Kampmann Martin, Horlbeck Max A, Chen Yuwen, Tsai Jordan C, Bassik Michael C, Gilbert Luke A, Villalta Jacqueline E, Kwon S Chul, Chang Hyeshik, Kim V Narry, Weissman Jonathan S
Department of Cellular and Molecular Pharmacology, California Institute for Quantitative Biomedical Research, University of California, San Francisco, CA 94158; Howard Hughes Medical Institute, University of California, San Francisco, CA 94158;
Center for RNA Research, Institute for Basic Science, Seoul 151-742, South Korea; School of Biological Sciences, Seoul National University, Seoul 151-742, South Korea.
Proc Natl Acad Sci U S A. 2015 Jun 30;112(26):E3384-91. doi: 10.1073/pnas.1508821112. Epub 2015 Jun 15.
Genetic screening based on loss-of-function phenotypes is a powerful discovery tool in biology. Although the recent development of clustered regularly interspaced short palindromic repeats (CRISPR)-based screening approaches in mammalian cell culture has enormous potential, RNA interference (RNAi)-based screening remains the method of choice in several biological contexts. We previously demonstrated that ultracomplex pooled short-hairpin RNA (shRNA) libraries can largely overcome the problem of RNAi off-target effects in genome-wide screens. Here, we systematically optimize several aspects of our shRNA library, including the promoter and microRNA context for shRNA expression, selection of guide strands, and features relevant for postscreen sample preparation for deep sequencing. We present next-generation high-complexity libraries targeting human and mouse protein-coding genes, which we grouped into 12 sublibraries based on biological function. A pilot screen suggests that our next-generation RNAi library performs comparably to current CRISPR interference (CRISPRi)-based approaches and can yield complementary results with high sensitivity and high specificity.

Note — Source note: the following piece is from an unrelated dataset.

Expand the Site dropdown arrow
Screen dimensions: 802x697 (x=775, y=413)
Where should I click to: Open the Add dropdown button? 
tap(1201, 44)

基于功能丧失表型的基因筛选是生物学中一种强大的发现工具。尽管近年来基于成簇规律间隔短回文重复序列(CRISPR)的筛选方法在哺乳动物细胞培养中的发展具有巨大潜力,但在多种生物学背景下,基于RNA干扰(RNAi)的筛选仍然是首选方法。我们之前证明,超复杂混合短发夹RNA(shRNA)文库在很大程度上可以克服全基因组筛选中RNAi脱靶效应的问题。在此,我们系统地优化了shRNA文库的几个方面,包括shRNA表达的启动子和微小RNA背景、引导链的选择以及与深度测序的筛选后样本制备相关的特征。我们展示了针对人类和小鼠蛋白质编码基因的下一代高复杂性文库,我们根据生物学功能将其分为12个子文库。一项预筛选表明,我们的下一代RNAi文库与当前基于CRISPR干扰(CRISPRi)的方法表现相当,并且能够以高灵敏度和高特异性产生互补结果。